AG Neukölln, Urteil vom 03.08.2004 – 18 C 114/04

Sachverhalt: Mit Kaufvertrag vom 10.05.2003 erwarb der Kläger von der Beklagten einen am 29.04.2003 erstzugelassenen PKW BMW 750i zu einem Kaufpreis von 6.700 €. Das Fahrzeug wurde dem Kläger am 27.05.2003 mit einer Laufleistung von 232.320 Kilometern übergeben, nachdem es am 23.05.2003 zur Hauptuntersuchung vorgestellt und ihm eine Prüfplakette zugeteilt worden war.

Der Kläger stellte das Fahrzeug im September 2003 beim DEKRA e. V. vor, der Beeinträchtigungen am Querlenklager, der Lenkanlage, der Radaufhängung an der Hinterachse und der Schalldämpferanlage feststellte. Die Beklagte ließ sich auf die vom Kläger verlangte Mängelbeseitigung nicht ein. Der Kläger beauftragte daraufhin zur Beweissicherung den Kfz-Sachverständigen B, der die vom DEKRA e. V. festgestellten Beeinträchtigungen bestätigte und weitere Defekte an dem Fahrzeug feststellte. Laut dem Gutachten des Sachverständigen sind Reparaturen mit einem Kostenaufwand von 4.336,15 € (netto) erforderlich. Zum Zeitpunkt der Begutachtung wies das Fahrzeug eine Laufleistung von 241.120 Kilometern auf.

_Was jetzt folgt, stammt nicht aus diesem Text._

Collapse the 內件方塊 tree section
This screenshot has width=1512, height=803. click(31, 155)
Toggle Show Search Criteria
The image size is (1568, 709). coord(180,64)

Mit Schreiben vom 12.02.2004 wurde die Beklagte erfolglos unter Fristsetzung aufgefordert, die festgestellten Mängel zu beseitigen.

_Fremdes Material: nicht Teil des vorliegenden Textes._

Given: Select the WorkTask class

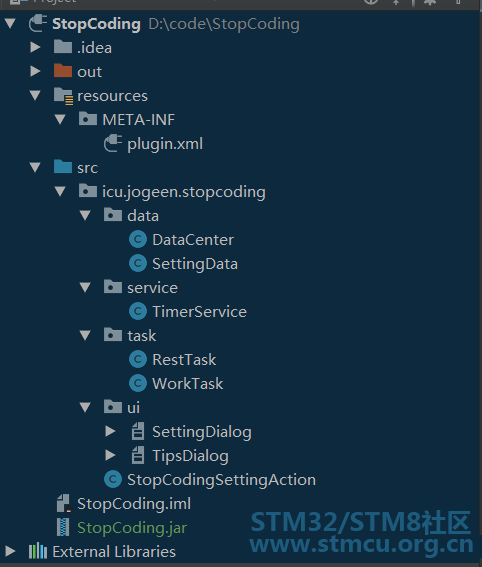Looking at the screenshot, I should [188, 384].
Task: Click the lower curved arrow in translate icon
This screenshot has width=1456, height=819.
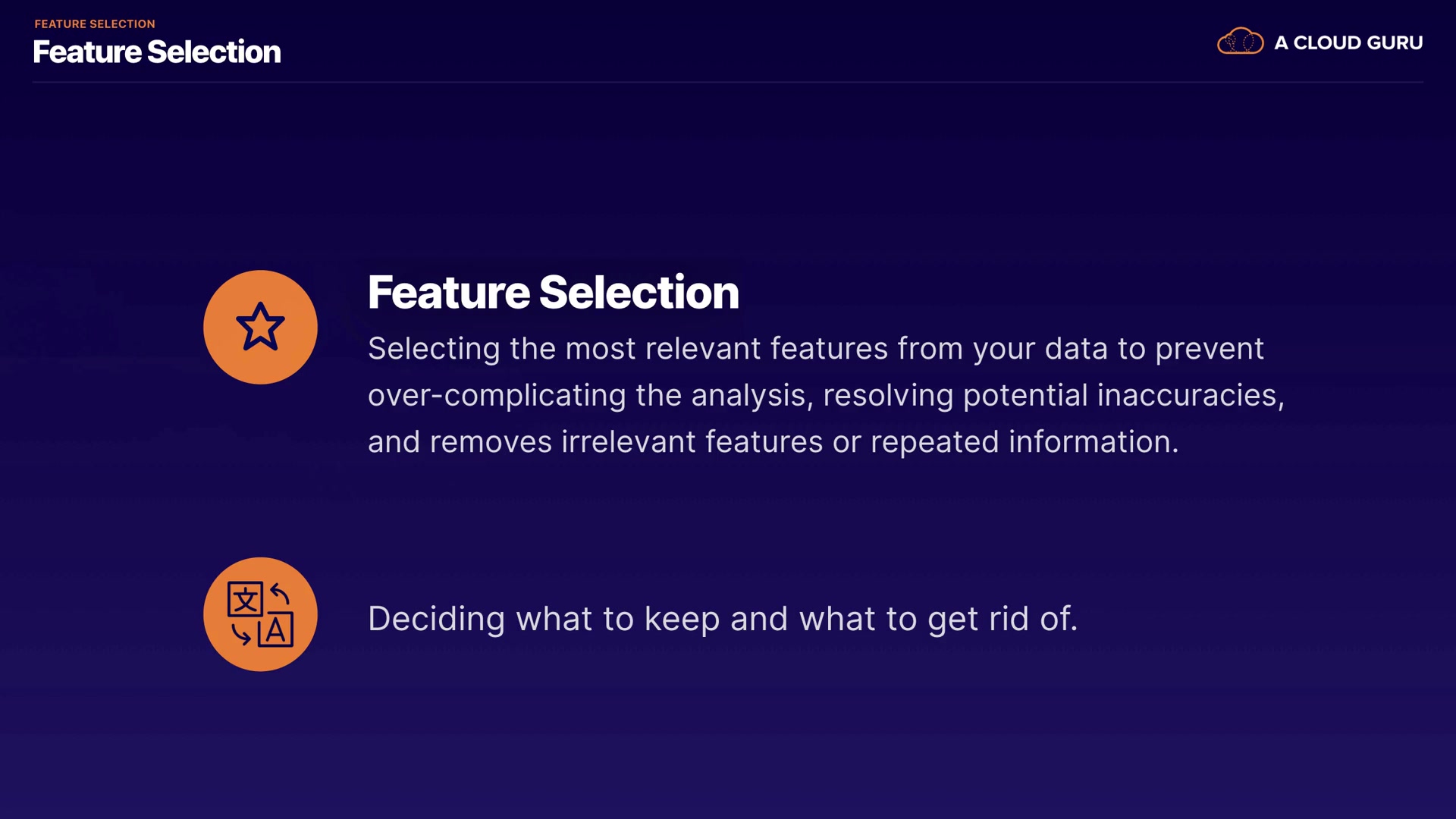Action: [241, 635]
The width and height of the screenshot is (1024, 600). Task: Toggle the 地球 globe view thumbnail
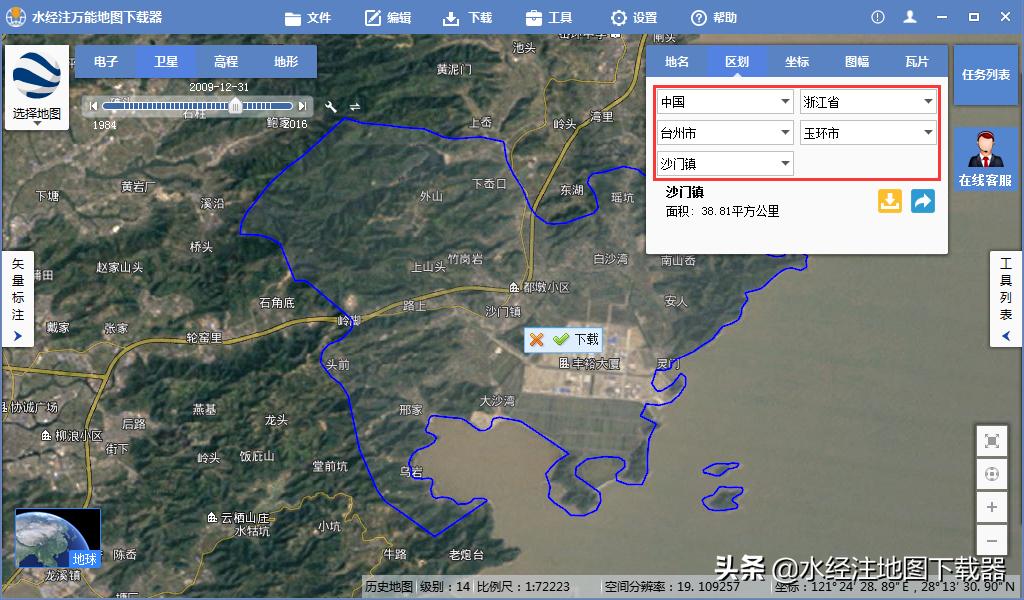point(83,560)
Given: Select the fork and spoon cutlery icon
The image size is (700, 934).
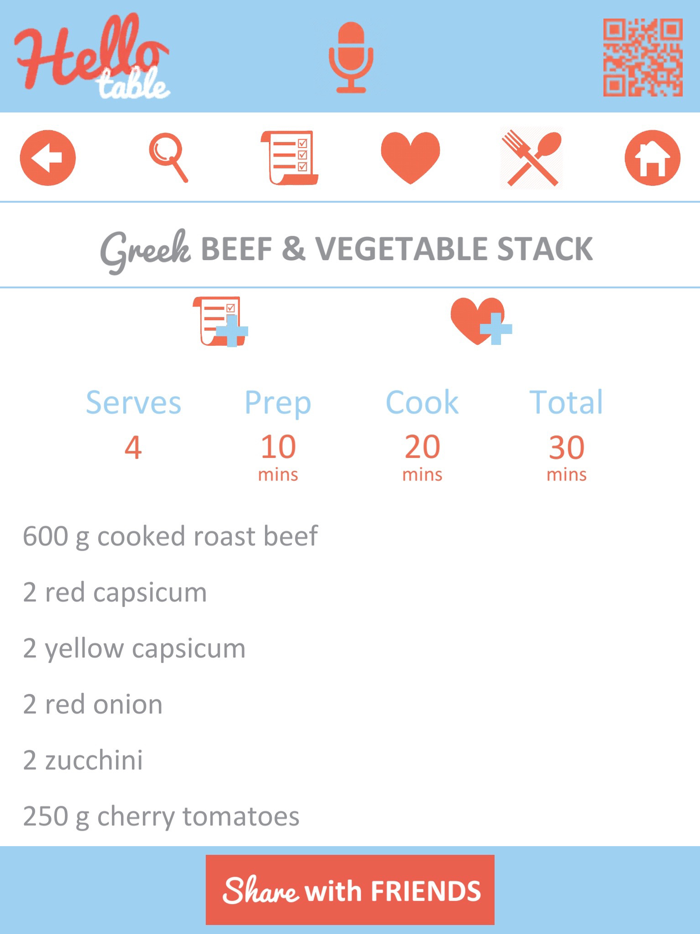Looking at the screenshot, I should (x=531, y=157).
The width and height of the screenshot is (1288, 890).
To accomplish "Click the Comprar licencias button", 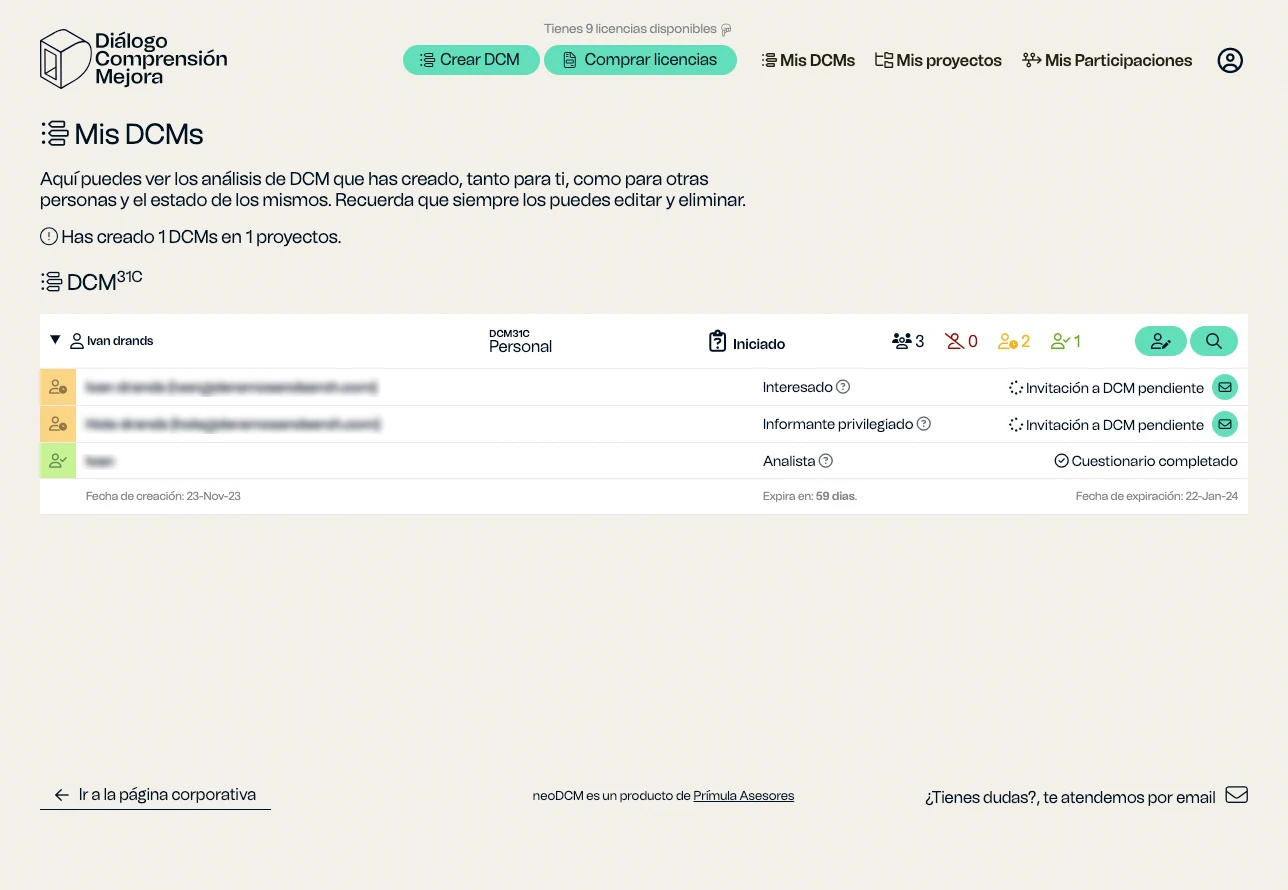I will [x=640, y=60].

Der Kläger meint, die Beklagte sei ihm zum Ersatz der erforderlichen Reparaturkosten verpflichtet. Seine auf Zahlung von 3.642,37 € nebst Zinsen gerichtete Klage hatte keinen Erfolg.

Aus den Gründen: Der Kläger hat gegenüber der Beklagten keinen Anspruch auf den geltend gemachten Schadensersatz von 3.642,37 € gemäß §§ 437 Nr. 3, 280 I, III, 281 I BGB.

Der Kläger hat das Vorliegen eines Sachmangels i. S. des § 434 I BGB nicht hinreichend schlüssig dargelegt. Im Hinblick auf die Nutzung des Fahrzeugs von über zehn Jahren und die hohe Kilometerlaufleistung … fehlt es an einer substanziierten Darstellung, die nachvollziehbar erscheinen lässt, dass nach einer weiteren Nutzung des Fahrzeugs durch den Kläger über vier Monate und mit einer Laufleistung von 6.167 Kilometern bis zur Vorstellung bei der DEKRA die von der DEKRA am 22.09.2003 festgestellten Mängel bereits bei Übergabe des Fahrzeuges vorlagen und es sich insoweit nicht um normal zu erwartende Verschleißerscheinungen … handelt. Gleiches ist zutreffend für die durch [das] Sachverständigengutachten vom 15.12.2003 … festgestellten Mängel.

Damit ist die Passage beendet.